_Collected data_
[Start of section]

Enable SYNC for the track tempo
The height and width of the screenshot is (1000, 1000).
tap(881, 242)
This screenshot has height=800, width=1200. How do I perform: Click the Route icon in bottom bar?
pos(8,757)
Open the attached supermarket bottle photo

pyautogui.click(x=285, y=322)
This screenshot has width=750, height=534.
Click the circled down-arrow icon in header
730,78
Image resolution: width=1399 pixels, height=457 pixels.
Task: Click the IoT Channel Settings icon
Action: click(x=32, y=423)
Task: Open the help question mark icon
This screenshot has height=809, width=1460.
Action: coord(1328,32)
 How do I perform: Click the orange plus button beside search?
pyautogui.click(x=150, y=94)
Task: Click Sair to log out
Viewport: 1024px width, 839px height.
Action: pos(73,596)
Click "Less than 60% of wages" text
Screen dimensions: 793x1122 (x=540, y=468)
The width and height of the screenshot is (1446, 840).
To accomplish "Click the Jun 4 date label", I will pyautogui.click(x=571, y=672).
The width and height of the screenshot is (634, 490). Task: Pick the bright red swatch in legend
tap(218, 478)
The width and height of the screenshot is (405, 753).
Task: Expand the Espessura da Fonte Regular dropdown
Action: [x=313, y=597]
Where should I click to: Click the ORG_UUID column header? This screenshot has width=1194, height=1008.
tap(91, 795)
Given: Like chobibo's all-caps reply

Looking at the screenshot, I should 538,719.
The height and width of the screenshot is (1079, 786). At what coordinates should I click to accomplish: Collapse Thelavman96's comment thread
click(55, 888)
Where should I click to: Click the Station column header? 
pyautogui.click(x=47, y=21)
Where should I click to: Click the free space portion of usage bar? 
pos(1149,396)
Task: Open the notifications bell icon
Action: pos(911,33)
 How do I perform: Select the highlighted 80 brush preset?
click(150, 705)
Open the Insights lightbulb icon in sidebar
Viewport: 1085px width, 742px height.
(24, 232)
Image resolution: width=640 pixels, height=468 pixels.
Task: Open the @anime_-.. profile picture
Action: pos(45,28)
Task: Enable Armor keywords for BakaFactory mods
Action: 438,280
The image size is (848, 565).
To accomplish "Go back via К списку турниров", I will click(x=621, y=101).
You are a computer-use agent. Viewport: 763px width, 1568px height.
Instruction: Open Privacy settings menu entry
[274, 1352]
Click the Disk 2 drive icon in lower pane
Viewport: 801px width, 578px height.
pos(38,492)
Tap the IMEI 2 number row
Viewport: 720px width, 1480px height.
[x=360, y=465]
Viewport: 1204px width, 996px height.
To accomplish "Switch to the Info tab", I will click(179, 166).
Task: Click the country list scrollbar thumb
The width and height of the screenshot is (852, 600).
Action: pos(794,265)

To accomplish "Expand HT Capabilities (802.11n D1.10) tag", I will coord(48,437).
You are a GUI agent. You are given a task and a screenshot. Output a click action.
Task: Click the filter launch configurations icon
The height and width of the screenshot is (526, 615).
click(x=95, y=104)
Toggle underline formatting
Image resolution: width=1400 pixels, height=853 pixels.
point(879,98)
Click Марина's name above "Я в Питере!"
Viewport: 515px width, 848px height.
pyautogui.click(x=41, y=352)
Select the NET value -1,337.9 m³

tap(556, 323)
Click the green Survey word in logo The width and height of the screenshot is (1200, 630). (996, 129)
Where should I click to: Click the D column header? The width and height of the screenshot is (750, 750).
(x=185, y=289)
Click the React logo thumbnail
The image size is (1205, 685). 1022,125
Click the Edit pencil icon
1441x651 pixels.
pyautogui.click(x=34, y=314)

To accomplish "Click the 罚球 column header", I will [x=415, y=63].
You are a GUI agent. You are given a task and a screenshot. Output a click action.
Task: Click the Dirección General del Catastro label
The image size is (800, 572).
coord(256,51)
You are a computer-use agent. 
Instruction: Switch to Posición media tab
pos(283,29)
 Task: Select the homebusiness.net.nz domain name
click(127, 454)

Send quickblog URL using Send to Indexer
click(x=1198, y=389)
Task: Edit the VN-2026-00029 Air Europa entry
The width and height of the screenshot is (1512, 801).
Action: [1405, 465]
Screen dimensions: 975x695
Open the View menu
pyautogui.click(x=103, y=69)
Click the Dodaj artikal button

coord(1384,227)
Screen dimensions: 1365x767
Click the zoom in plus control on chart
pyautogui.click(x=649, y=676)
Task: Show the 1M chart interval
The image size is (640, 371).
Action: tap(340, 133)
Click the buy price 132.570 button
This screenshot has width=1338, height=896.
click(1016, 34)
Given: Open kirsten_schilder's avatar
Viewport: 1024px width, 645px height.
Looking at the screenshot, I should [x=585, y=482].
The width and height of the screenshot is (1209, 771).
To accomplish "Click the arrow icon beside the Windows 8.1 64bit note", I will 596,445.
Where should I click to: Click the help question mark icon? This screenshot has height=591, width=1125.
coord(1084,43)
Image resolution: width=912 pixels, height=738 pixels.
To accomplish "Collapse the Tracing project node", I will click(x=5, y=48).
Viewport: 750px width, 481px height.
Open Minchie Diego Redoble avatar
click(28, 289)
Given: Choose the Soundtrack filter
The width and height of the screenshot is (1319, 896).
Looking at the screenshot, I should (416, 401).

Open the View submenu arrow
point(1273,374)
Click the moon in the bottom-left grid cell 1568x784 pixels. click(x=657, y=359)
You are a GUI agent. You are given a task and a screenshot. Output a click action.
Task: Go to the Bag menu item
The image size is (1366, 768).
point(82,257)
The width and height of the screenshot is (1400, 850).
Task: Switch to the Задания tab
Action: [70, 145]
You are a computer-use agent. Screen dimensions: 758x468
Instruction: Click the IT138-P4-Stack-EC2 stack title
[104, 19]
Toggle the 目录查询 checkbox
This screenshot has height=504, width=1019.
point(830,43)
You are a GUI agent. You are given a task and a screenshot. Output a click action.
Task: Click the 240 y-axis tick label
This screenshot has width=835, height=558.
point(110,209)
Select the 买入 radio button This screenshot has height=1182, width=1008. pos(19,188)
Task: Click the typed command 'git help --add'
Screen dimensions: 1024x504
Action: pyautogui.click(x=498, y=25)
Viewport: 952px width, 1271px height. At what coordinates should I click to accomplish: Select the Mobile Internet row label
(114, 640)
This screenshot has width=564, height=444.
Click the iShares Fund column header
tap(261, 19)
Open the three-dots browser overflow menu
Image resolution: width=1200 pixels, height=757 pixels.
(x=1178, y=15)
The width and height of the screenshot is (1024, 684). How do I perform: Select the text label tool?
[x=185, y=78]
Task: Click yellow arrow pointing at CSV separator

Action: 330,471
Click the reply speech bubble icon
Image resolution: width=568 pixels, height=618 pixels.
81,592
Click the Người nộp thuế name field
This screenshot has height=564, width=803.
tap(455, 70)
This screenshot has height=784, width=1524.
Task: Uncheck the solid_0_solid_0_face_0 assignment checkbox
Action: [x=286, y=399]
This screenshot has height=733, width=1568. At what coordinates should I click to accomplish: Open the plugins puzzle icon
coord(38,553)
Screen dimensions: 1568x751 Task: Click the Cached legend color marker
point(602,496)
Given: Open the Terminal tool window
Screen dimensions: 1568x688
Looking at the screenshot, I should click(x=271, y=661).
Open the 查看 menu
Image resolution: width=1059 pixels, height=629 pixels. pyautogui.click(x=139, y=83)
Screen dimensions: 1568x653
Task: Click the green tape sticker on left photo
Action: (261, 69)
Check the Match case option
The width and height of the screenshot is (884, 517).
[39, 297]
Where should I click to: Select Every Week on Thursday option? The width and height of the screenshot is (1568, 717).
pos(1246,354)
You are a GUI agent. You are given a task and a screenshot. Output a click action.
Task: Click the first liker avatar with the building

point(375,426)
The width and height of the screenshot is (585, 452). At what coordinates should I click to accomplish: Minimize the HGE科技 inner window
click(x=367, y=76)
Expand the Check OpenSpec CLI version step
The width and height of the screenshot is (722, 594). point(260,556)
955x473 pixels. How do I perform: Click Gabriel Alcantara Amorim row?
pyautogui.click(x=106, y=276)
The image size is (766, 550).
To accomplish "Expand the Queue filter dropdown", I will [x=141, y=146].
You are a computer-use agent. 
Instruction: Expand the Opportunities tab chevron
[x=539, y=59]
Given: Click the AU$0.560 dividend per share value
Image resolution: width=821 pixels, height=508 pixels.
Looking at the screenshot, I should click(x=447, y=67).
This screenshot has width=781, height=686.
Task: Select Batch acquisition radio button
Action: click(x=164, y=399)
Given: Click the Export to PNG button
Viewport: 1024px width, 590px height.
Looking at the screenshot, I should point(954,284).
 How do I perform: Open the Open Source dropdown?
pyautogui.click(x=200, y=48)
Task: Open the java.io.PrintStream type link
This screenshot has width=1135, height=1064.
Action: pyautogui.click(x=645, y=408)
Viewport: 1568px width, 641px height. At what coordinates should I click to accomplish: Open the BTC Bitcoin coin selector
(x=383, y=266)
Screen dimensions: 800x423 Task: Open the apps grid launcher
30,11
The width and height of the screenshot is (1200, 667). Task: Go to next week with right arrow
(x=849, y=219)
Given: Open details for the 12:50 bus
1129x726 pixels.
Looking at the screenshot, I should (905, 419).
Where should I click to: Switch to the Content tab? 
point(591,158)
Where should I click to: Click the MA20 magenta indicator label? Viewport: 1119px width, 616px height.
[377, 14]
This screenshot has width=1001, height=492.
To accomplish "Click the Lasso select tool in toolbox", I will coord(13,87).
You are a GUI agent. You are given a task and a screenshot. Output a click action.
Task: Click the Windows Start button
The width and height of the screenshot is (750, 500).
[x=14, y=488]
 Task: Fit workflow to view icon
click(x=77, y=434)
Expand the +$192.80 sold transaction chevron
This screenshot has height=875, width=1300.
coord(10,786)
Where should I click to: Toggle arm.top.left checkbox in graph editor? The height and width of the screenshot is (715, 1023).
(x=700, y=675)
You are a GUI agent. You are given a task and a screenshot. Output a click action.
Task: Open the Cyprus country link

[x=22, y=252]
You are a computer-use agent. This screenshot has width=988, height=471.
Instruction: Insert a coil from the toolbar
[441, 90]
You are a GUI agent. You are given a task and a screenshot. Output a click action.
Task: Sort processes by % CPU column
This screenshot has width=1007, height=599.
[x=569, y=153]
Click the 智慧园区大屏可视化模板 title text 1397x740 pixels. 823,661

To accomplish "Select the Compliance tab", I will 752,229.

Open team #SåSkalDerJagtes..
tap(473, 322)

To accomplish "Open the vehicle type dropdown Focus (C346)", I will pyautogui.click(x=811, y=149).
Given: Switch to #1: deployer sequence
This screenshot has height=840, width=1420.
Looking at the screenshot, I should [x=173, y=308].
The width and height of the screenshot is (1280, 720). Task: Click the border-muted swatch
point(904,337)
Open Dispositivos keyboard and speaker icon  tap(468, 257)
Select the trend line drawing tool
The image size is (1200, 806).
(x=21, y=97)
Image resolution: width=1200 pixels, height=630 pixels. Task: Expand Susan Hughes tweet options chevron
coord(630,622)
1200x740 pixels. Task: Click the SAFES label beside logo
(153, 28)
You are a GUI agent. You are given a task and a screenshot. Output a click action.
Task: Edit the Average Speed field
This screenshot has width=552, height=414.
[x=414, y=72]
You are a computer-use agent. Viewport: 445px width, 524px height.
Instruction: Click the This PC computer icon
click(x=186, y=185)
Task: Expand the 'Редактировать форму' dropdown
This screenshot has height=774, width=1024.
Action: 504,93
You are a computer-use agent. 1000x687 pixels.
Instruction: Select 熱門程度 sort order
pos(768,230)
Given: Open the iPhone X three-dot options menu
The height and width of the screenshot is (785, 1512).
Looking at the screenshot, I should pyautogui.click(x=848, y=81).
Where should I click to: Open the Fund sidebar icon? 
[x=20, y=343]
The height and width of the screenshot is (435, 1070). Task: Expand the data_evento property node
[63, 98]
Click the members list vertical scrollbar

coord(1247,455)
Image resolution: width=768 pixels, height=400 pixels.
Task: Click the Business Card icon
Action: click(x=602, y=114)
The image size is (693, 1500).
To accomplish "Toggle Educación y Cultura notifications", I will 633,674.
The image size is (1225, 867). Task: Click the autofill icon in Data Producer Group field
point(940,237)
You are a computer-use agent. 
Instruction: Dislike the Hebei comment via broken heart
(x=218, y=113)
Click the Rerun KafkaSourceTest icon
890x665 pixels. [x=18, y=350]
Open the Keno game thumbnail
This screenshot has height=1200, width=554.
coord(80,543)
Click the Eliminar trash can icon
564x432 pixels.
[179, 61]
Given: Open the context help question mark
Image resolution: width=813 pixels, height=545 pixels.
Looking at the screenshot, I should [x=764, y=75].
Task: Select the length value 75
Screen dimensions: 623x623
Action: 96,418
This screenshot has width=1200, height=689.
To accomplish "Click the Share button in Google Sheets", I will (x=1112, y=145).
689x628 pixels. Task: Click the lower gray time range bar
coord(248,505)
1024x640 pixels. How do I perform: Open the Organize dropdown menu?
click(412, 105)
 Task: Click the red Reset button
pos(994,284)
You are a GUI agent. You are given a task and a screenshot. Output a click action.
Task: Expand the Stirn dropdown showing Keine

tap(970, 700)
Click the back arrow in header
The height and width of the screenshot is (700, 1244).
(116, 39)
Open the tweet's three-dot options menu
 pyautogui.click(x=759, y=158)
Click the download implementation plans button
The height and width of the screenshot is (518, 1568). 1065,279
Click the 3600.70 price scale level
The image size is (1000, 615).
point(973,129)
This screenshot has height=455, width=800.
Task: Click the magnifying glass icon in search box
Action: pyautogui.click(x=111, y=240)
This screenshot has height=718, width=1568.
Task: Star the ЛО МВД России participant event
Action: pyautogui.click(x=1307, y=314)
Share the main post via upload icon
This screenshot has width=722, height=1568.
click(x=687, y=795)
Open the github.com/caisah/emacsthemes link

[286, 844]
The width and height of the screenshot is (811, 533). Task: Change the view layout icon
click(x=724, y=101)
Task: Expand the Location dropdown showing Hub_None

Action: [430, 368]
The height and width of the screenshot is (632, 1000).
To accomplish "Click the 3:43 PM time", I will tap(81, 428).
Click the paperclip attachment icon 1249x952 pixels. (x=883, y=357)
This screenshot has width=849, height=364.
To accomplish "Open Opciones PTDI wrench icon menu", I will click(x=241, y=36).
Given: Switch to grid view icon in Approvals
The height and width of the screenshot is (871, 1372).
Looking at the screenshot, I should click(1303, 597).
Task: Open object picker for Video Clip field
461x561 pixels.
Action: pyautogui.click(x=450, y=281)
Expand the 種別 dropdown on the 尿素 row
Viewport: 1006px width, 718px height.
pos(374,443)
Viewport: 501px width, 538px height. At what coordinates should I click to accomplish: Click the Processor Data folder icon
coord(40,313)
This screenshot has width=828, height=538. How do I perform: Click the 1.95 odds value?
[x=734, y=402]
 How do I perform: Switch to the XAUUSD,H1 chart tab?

[End of section]

_Task to carry out_
Set down, exactly as they appear, the lines above from the first one to the line that holds "This screenshot has width=750, height=534.", both included, please, and no others.

_Response area_
Enable SYNC for the track tempo
The height and width of the screenshot is (1000, 1000).
tap(881, 242)
This screenshot has height=800, width=1200. How do I perform: Click the Route icon in bottom bar?
pos(8,757)
Open the attached supermarket bottle photo

pyautogui.click(x=285, y=322)
This screenshot has width=750, height=534.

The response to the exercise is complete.